BEGIN GIVEN DATA
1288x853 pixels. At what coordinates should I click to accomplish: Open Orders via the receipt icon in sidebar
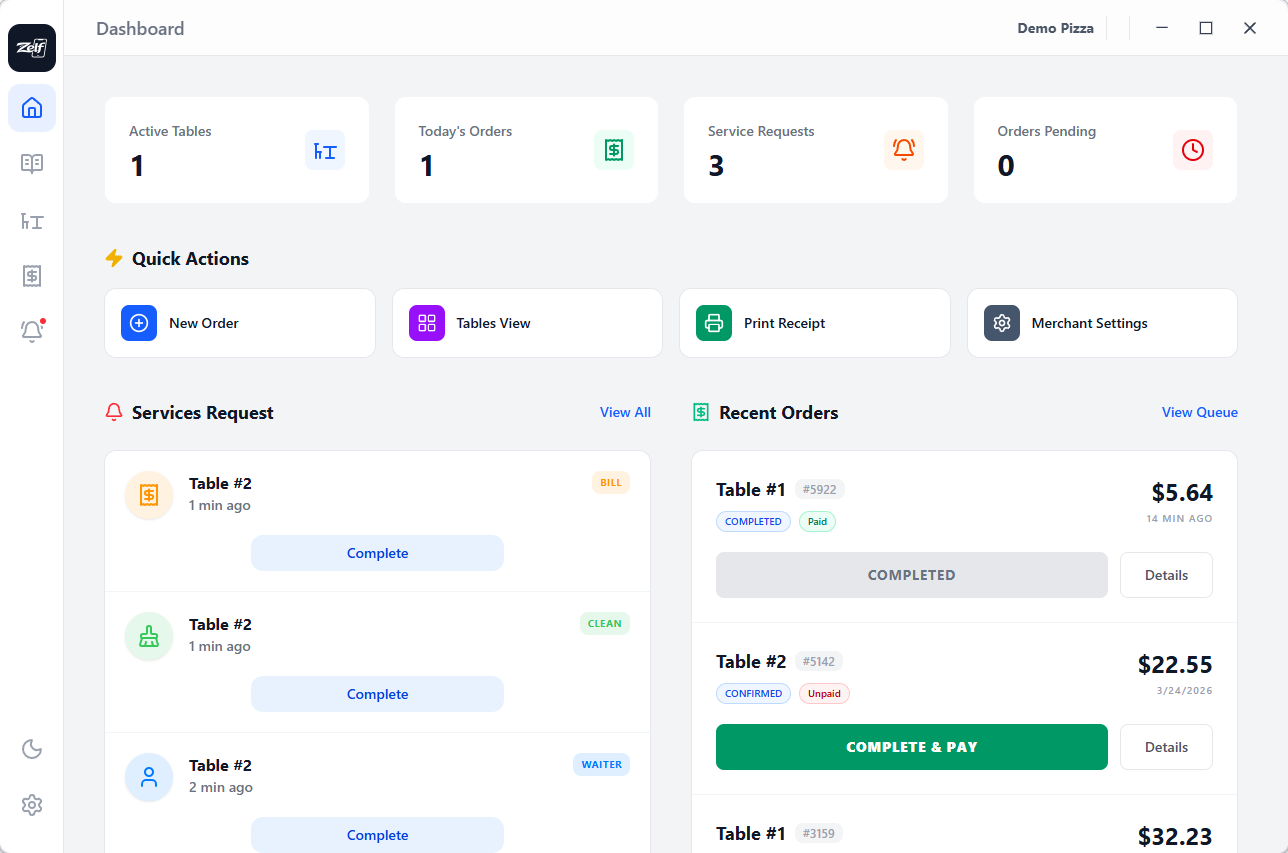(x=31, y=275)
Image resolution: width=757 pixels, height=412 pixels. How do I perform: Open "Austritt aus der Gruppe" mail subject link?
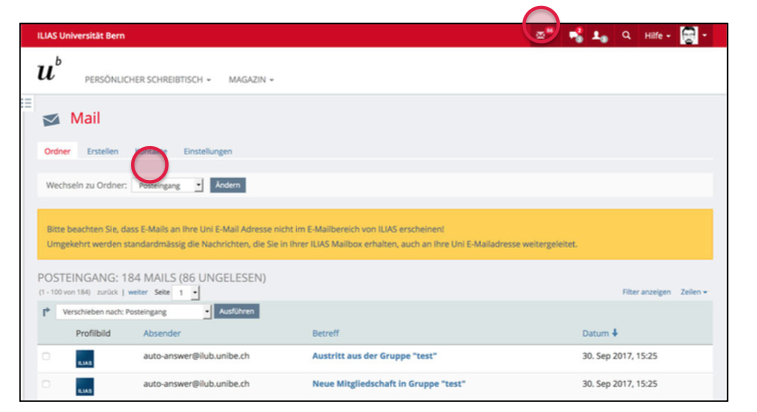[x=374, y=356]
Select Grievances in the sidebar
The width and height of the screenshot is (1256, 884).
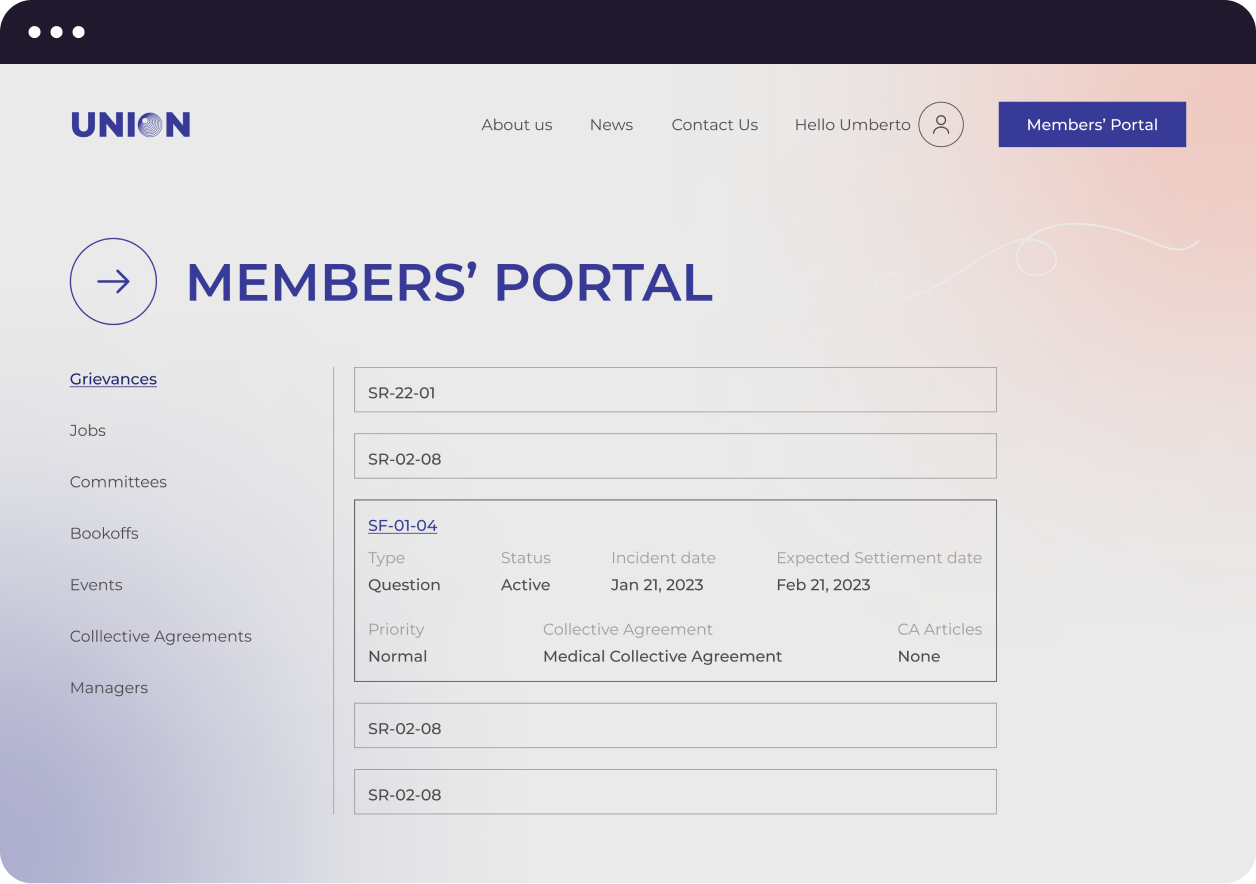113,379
END GIVEN DATA
* **WORK ORDER**: Starting with the line that contains "Image resolution: width=757" and ending with the last line of the data above, transcribe exactly those lines and no others, without pictures.

* **EXERCISE RESPONSE**:
Image resolution: width=757 pixels, height=412 pixels. How do I perform: Open "Austritt aus der Gruppe" mail subject link?
[x=374, y=356]
Select Grievances in the sidebar
The width and height of the screenshot is (1256, 884).
113,379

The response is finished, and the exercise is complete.